■ Actiepunt 1:
Neem het stuk uit de tekst over de Sail On Sailor-box over dat begint bij "De Sail On Sailor-box" en eindigt bij "The Beach Boys.", en verwissel daarin "platenmaatschappij" voor "label".
■ Actiepunt 2:
Met wie schreef Blondie Chaplin volgens de tekst over de Sail On Sailor-box het nummer Hard Time?
■ Actiepunt 3:
Herschrijf in de tekst over de Sail On Sailor-box de alinea die begint met "De Sail On Sailor-box set is de feitelijke opvolger" korter, met behoud van de belangrijkste feiten.

■ Gegeven tekst:
>>>
De Sail On Sailor-box set is de feitelijke opvolger van de Feel Flows-box uit 2020, waarop de output uit de periode 1969-1971 werd samengebracht, om precies te zijn de albums Sunflower (1970) en Surf’s Up (1971). Daar zat werkelijk een wagonlading aan outtakes bij, mede doordat alle leden op een creatieve piek zaten. Oók Brian, maar het was voor het eerst dat de vijf anderen – Bruce Johnston was er toen nog bij – in gelijke mate bijdroegen. Bovendien duurde het toen een hele tijd voordat de platenmaatschappij het Sunflower-album goedkeurde. De nummers die toen over de rand vielen en een halve eeuw later op de Feel Flows box verschenen, behoren in sommige gevallen tot het beste werk van The Beach Boys.
Ook Sail On Sailor bevat wat ‘nieuwe oude’ nummers, maar lang niet zo veel als Feel Flows. Carry Me Home van Dennis is net zo mooi, zo niet mooier dan Cuddle Up van het So Tough– album. Geen idee waarom dit Holland niet haalde. Dat geldt zeker ook voor Hard Time dat Blondie Chaplin schreef met zijn land- en bandgenoot Ricky Fataar en dat Blondie heel soulvol zingt. Beide nummers hadden Holland een flinke kwalitatieve boost kunnen geven. Het door Al gezongen Out In The Country haalt dat niveau niet en viel terecht af. De box bevat een demo-achtige versie met de vocalen en een ‘all band’- versie met alleen de muziek. Kennelijk is het nummers destijds niet afgemaakt, maar waarom niet in ’78 of ’79, toen er materiaal van veel mindere kwaliteit wél op de platen verscheen? Van Body Talk, Spark In The Dark en Rooftop Harry zijn halffabrikaten opgenomen, dus ook die zijn kennelijk halverwege het maakproces terzijde gelegd.
<<<
■ Aangeleverde gegevens:
>>>
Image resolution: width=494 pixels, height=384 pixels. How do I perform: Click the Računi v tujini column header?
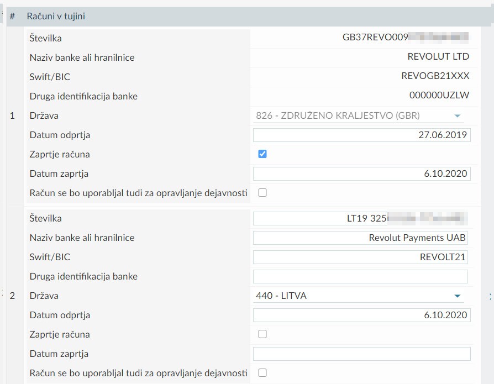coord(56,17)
<<<
>>>
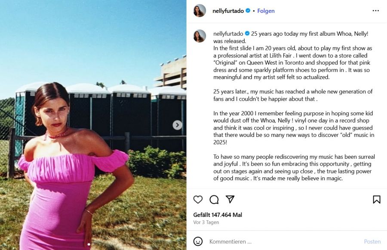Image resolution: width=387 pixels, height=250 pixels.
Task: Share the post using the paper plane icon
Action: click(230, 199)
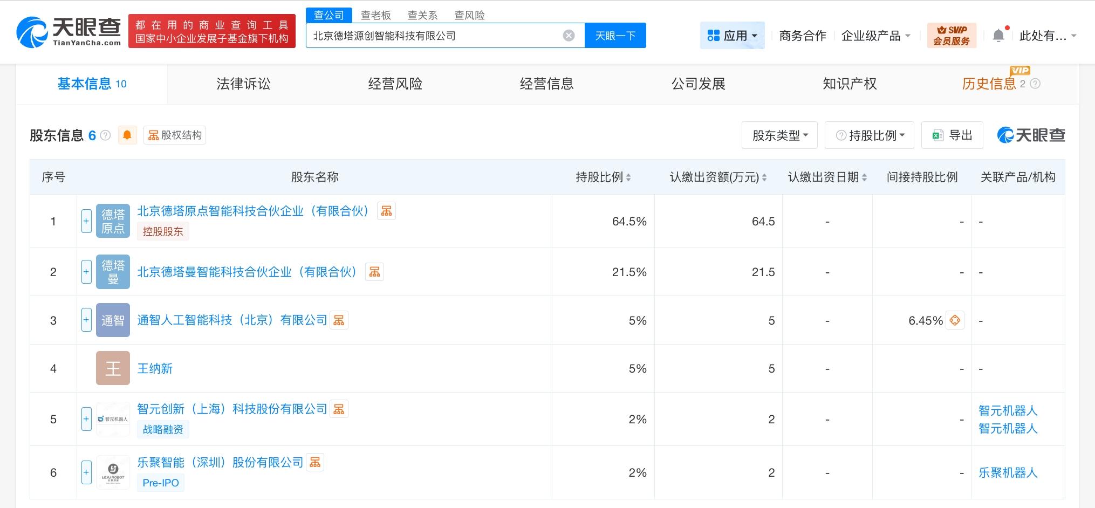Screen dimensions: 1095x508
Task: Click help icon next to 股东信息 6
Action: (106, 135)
<<<
■ Antwoordvak 1:
De Sail On Sailor-box set is de feitelijke opvolger van de Feel Flows-box uit 2020, waarop de output uit de periode 1969-1971 werd samengebracht, om precies te zijn de albums Sunflower (1970) en Surf’s Up (1971). Daar zat werkelijk een wagonlading aan outtakes bij, mede doordat alle leden op een creatieve piek zaten. Oók Brian, maar het was voor het eerst dat de vijf anderen – Bruce Johnston was er toen nog bij – in gelijke mate bijdroegen. Bovendien duurde het toen een hele tijd voordat de label het Sunflower-album goedkeurde. De nummers die toen over de rand vielen en een halve eeuw later op de Feel Flows box verschenen, behoren in sommige gevallen tot het beste werk van The Beach Boys.

■ Antwoordvak 2:
Met zijn land- en bandgenoot Ricky Fataar.

■ Antwoordvak 3:
De Sail On Sailor-box set volgt de Feel Flows-box uit 2020 op. Die bracht de output van 1969-1971 samen: de albums Sunflower (1970) en Surf’s Up (1971). Er zaten veel outtakes bij, mede omdat alle leden creatief op een piek zaten. Naast Brian droegen de vijf anderen, toen nog met Bruce Johnston, voor het eerst in gelijke mate bij. Bovendien duurde het lang voordat de platenmaatschappij Sunflower goedkeurde. Sommige afgevallen nummers die een halve eeuw later op Feel Flows verschenen, horen bij het beste werk van The Beach Boys.